While certain outlets might suggest that the U.S. economy is near a recession, experts say that 2023 will be the year we truly feel the effects of inflation and interest rate hikes.
The odds of a recession within the next year are rising daily, says a recent Bloomberg survey of 37 economists. Currently, the experts have the likelihood pegged at 30% ¬– more than double the average likelihood and double the rate from three months ago. The impending recession is due to higher-than-normal interest rate hikes, which have been implemented to control inflation. However, inflation is still much higher than the Federal Reserve target of 2%. In April 2022, the Fed reported that inflation was as high as 8.3% year-over-year.

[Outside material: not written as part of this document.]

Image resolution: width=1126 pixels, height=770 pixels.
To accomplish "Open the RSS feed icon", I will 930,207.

The Fed has indicated that interest rate hikes will continue for the foreseeable future; there have already been two in March and May, but experts anticipate that five more will follow this year alone. With interest rates higher, spending will likely slow, and borrowing will become more costly for small businesses and consumers alike. If GDP growth slows, it could be indicative of a shrinking economy, perhaps due to these measures that are intended to be preventative.

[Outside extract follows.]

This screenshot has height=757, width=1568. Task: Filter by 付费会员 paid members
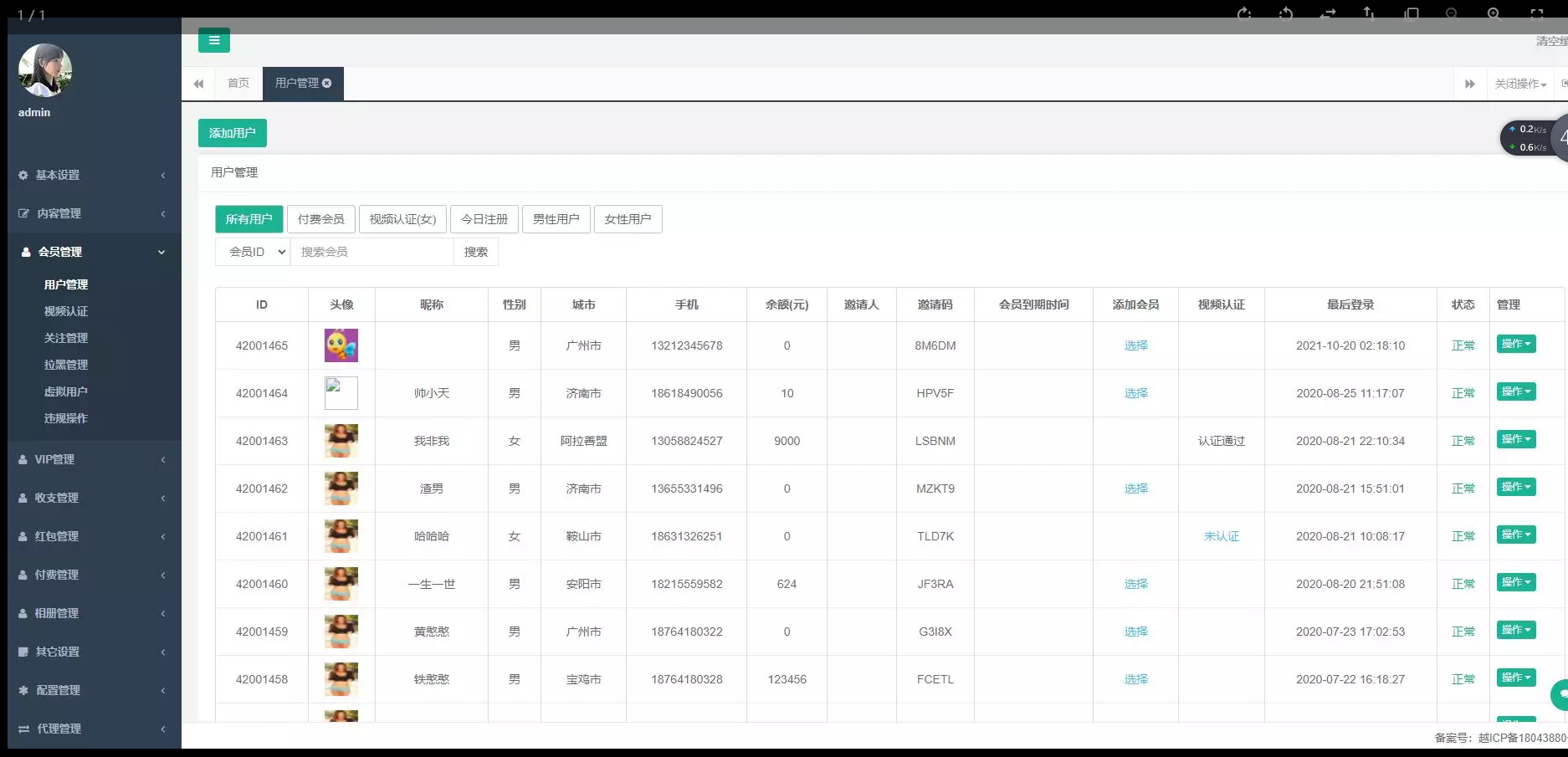(320, 219)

“There’s a very, very high risk factor,” Lloyd Blankfein, Goldman Sachs Chairman, told CNBC. “But the Federal Reserve has powerful tools, and a recession is not baked in the cake.”

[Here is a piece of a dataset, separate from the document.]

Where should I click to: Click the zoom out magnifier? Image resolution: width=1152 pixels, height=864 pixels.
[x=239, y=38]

These tools, such as raising interest rates, “cool off growth,” Gus Faucher, a Chief Economist at PNC Financial Services Group, told CNBC. He added that the Fed’s attempt to mitigate inflation can end up being a slippery slope, and if the central bank raises rates too much, that can tip the economy over into a recession. Faucher says that 2023 and 2024 are concerning years, as consumers will be feeling the aftereffects of such tremendous rate hikes.